Exercise instructions
Scan the records beneath this line for the line holding "View all Cruiser" and the line holding "Shopper insights (401, 2329)", then transcribe exactly those two and all lines between.

**** Data for analysis

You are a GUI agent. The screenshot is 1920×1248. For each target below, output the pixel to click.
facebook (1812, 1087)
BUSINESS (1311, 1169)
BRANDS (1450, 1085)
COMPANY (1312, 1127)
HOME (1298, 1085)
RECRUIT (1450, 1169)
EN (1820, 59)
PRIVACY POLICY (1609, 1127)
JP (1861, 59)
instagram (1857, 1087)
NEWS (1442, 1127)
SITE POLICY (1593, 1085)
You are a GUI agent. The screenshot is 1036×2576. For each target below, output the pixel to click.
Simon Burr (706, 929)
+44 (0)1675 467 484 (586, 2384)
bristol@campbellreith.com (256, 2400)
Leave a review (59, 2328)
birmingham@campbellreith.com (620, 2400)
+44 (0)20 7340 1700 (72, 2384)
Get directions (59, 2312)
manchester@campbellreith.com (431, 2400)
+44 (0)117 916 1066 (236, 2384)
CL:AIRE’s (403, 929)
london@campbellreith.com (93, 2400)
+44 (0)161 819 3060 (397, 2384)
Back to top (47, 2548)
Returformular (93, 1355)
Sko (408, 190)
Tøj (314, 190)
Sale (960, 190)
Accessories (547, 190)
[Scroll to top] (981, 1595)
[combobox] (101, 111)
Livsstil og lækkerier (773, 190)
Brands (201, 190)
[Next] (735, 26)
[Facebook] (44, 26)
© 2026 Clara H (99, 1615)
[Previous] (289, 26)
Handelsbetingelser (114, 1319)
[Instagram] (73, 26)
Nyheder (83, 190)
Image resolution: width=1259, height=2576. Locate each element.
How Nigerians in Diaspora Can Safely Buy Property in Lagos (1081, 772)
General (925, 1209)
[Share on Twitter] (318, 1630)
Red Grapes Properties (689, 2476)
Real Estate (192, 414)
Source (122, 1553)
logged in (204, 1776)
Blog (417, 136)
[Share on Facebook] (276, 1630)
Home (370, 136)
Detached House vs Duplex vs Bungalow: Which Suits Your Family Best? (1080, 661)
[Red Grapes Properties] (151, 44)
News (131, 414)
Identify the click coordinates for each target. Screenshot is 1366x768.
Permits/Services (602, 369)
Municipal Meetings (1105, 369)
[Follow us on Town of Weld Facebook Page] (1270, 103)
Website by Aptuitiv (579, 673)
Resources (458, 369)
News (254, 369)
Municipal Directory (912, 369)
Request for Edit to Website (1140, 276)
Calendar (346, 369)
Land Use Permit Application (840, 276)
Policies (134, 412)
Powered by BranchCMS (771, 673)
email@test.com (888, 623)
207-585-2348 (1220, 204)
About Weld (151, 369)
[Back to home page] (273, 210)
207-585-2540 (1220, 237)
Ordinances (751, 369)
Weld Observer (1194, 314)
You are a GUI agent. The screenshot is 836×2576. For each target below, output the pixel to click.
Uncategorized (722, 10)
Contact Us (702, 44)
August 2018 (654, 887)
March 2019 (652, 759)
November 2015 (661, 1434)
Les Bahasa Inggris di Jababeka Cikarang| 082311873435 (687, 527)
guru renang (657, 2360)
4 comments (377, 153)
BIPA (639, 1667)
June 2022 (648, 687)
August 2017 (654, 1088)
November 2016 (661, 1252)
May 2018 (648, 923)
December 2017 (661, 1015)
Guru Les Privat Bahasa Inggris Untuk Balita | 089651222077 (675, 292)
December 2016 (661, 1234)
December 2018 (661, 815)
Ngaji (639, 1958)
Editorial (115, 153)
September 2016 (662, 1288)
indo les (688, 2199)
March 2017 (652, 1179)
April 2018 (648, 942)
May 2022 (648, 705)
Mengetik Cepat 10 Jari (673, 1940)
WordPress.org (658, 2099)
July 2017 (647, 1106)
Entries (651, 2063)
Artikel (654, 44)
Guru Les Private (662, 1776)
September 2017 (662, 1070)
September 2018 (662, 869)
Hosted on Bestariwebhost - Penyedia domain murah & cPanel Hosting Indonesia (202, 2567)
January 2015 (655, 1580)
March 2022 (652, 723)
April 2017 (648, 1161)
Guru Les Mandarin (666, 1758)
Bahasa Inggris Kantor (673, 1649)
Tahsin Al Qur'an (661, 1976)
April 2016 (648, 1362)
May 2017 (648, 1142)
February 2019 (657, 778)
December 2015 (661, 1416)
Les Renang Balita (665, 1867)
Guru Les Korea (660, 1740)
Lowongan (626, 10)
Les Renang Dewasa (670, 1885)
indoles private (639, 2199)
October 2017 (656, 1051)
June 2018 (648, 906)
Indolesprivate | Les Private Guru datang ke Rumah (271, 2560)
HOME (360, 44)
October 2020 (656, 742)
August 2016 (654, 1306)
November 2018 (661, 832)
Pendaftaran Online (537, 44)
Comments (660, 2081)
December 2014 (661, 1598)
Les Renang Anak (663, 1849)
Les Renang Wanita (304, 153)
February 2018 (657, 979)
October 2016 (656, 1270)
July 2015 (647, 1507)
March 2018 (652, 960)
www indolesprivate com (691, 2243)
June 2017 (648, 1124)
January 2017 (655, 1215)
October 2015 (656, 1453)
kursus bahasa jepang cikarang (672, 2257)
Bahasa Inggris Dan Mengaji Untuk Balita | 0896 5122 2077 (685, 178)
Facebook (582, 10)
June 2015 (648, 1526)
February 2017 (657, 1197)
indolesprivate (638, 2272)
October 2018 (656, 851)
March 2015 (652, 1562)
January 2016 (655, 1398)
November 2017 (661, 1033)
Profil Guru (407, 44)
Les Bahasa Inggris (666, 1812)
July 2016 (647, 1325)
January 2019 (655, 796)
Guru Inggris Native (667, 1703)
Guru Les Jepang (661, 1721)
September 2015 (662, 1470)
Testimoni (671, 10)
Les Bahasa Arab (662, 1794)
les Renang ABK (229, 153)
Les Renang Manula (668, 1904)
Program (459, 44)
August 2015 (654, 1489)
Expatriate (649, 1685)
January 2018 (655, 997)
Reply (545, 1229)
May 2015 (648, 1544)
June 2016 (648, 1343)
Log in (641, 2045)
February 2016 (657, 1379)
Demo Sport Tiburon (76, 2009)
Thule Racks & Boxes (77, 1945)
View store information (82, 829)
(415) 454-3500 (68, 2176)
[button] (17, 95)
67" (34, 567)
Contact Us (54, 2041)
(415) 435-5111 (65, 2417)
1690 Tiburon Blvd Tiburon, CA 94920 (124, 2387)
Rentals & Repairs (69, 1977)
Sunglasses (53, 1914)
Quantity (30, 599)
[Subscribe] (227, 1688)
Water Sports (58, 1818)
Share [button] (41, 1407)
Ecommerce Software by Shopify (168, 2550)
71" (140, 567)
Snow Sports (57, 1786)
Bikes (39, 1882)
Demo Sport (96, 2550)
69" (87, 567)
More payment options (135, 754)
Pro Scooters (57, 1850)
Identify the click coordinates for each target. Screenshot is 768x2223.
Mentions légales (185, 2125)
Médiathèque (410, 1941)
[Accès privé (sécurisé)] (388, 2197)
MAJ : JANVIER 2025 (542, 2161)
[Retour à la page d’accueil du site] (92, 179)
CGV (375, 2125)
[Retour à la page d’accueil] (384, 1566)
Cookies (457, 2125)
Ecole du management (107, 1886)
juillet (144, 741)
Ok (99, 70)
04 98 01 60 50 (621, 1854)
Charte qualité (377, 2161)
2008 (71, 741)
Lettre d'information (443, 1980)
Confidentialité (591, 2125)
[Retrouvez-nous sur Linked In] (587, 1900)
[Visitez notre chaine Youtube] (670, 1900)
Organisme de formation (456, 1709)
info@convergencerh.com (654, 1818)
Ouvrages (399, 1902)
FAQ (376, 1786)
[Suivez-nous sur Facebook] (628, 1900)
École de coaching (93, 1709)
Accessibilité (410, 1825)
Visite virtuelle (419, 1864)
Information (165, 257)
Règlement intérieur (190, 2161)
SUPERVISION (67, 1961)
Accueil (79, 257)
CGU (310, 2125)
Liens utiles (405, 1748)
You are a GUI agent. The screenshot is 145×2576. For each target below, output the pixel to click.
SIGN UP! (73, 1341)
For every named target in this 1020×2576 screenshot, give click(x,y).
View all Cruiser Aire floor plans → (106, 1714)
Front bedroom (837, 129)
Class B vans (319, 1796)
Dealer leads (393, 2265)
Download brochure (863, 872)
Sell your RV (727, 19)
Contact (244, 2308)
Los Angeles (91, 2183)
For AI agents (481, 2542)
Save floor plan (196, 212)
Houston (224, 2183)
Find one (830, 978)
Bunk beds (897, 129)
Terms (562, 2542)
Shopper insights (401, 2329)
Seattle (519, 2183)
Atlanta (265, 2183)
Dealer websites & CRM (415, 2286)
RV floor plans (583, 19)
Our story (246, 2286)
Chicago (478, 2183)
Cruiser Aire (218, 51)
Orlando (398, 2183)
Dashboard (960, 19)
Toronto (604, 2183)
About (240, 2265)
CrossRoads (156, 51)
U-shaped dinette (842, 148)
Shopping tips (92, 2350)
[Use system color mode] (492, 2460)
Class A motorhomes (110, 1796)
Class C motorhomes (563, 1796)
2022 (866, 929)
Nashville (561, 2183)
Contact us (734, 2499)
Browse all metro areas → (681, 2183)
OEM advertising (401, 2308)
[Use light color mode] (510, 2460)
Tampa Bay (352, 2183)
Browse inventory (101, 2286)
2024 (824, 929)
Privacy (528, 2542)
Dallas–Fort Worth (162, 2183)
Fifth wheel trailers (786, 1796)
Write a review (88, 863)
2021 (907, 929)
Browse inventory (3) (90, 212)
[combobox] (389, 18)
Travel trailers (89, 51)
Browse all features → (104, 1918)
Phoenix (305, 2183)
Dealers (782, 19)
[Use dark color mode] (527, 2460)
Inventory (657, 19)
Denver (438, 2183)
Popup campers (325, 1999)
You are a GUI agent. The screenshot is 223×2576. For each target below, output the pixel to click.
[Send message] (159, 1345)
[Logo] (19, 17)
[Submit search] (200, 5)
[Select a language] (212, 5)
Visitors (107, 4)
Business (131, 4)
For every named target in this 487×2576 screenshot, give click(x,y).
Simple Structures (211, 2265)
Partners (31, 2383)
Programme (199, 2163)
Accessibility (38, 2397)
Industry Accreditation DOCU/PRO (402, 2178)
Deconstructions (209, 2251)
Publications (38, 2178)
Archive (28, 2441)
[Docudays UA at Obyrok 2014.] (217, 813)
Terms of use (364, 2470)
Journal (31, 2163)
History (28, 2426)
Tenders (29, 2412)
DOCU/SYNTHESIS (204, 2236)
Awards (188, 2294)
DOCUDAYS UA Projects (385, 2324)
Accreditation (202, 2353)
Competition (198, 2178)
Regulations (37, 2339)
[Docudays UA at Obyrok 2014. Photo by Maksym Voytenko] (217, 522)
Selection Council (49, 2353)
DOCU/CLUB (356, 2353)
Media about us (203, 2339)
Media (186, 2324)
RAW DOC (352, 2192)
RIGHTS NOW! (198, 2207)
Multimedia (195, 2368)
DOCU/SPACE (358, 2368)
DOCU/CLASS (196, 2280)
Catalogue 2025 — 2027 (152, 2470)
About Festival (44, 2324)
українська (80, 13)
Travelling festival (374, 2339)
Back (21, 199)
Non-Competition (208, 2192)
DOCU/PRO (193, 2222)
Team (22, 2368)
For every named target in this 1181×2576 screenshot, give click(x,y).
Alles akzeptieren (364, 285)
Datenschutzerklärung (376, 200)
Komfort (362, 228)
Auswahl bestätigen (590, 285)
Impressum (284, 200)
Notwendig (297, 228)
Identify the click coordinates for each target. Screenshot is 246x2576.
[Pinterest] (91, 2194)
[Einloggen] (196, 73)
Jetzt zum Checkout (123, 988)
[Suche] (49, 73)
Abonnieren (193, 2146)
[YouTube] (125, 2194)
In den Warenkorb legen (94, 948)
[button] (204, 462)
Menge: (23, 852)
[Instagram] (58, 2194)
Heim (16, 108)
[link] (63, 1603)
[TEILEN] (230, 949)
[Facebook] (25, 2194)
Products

********

Written solution
View all Cruiser Aire floor plans → (106, 1714)
Front bedroom (837, 129)
Class B vans (319, 1796)
Dealer leads (393, 2265)
Download brochure (863, 872)
Sell your RV (727, 19)
Contact (244, 2308)
Los Angeles (91, 2183)
For AI agents (481, 2542)
Save floor plan (196, 212)
Houston (224, 2183)
Find one (830, 978)
Bunk beds (897, 129)
Terms (562, 2542)
Shopper insights (401, 2329)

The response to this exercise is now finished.